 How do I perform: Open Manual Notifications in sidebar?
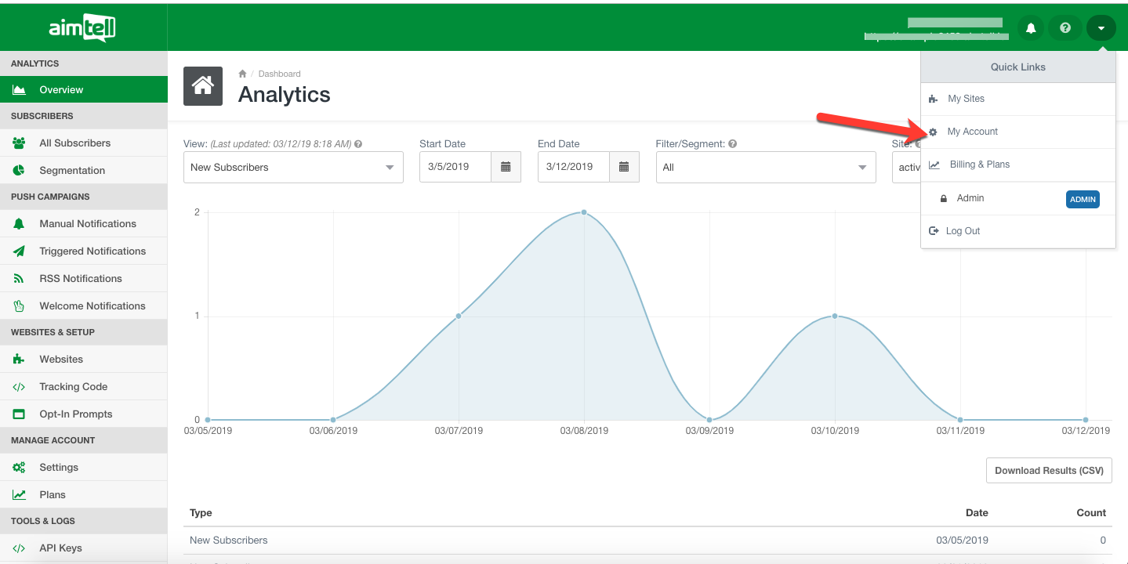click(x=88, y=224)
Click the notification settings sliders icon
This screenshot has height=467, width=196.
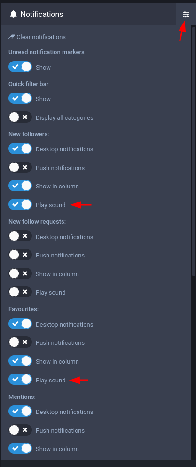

────────

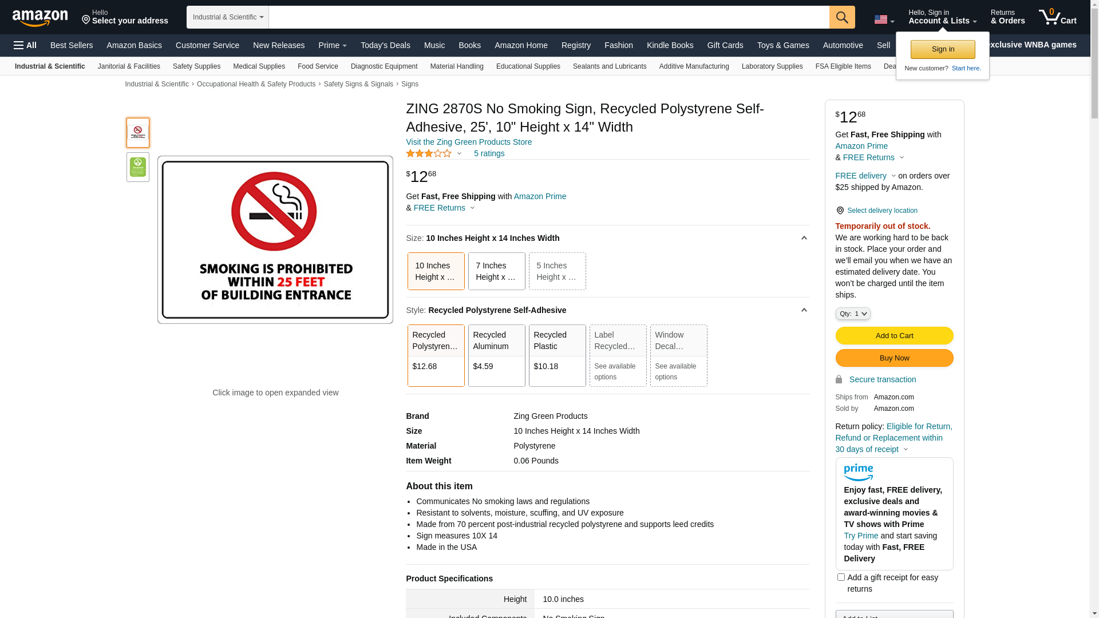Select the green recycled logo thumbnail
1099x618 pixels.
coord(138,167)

────────

#### Exercise:
Lay out the items as a Markdown table with the columns Row and Item line. Begin at the line that has "How do I perform: Open" and stop after the line that has "This screenshot has height=467, width=196.", skipping blank lines and leaving the pictures out.

#### Exercise result:
| Row | Item line |
|---|---|
| 1 |  How do I perform: Open Manual Notifications in sidebar? |
| 2 | click(x=88, y=224) |
| 3 | Click the notification settings sliders icon |
| 4 | This screenshot has height=467, width=196. |